Words printed on an ancient Sumerian tablet, slightly modified and by Abraham Lincoln

I jest, of course, when I say I resent my students for not being familiar with the myth I grew up with. For my course Images of Gender in Popular Culture, I always select three films to watch with the class because watching together is the only way to ensure we have a common frame of reference for class discussion. But this year I was shocked to find that I could include Star Wars 7 — The Force Awakens in my syllabus and 19 of my 24 students would be having their first Star Wars experience. This IS admittedly frustrating, as a teacher, because it makes it harder to show just how much the ideological basis of the new film both mirrors and disconnects from previous installations — but it’s led me to want to write about the politics of Star Wars and a couple of common misconceptions, specifically:

  • Star Wars is a kids movie series that belongs, intellectually, to its creator George Lucas, who intended it to teach basic moral values of right and wrong to kids (he did say this, in a 1999 era in interview). Disney is now corrupting it.
  • The main thing that Star Wars is about is religion, based on a sort of intentionally vague syncresis of pop Buddhism and Lucas’s milquetoast American Methodism. (Again, Lucas says as much in the above link.)

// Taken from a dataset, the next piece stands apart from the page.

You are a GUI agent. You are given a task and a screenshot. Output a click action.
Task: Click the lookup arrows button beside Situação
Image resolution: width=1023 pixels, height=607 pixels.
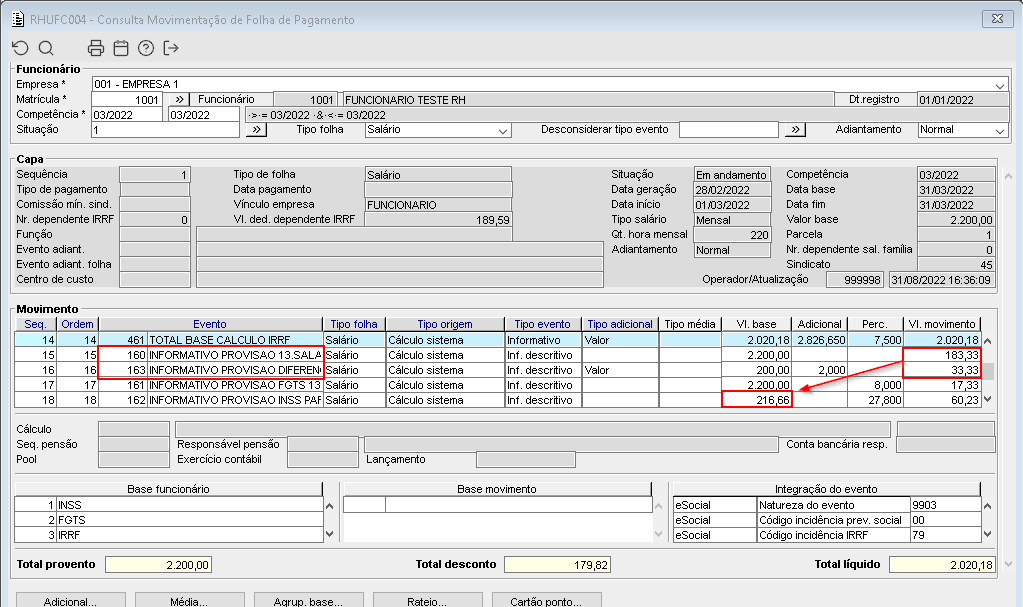point(255,130)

But one could just as easily say that The Matrix is a movie about religion, and that it belongs to two men named {REDACTED} and {REDACTED} Wachowski. After all they said so many times in 1999 as well, and yet as I and many other trans people have noticed, everything the Wachowskis make is tinged with gender and identity metaphors, with religious themes as a very thin varnish. I think therefore it’s worth looking at Star Wars as a product not only of Lucas and now Abrams/Disney, but as a reflection of wider cultural concerns.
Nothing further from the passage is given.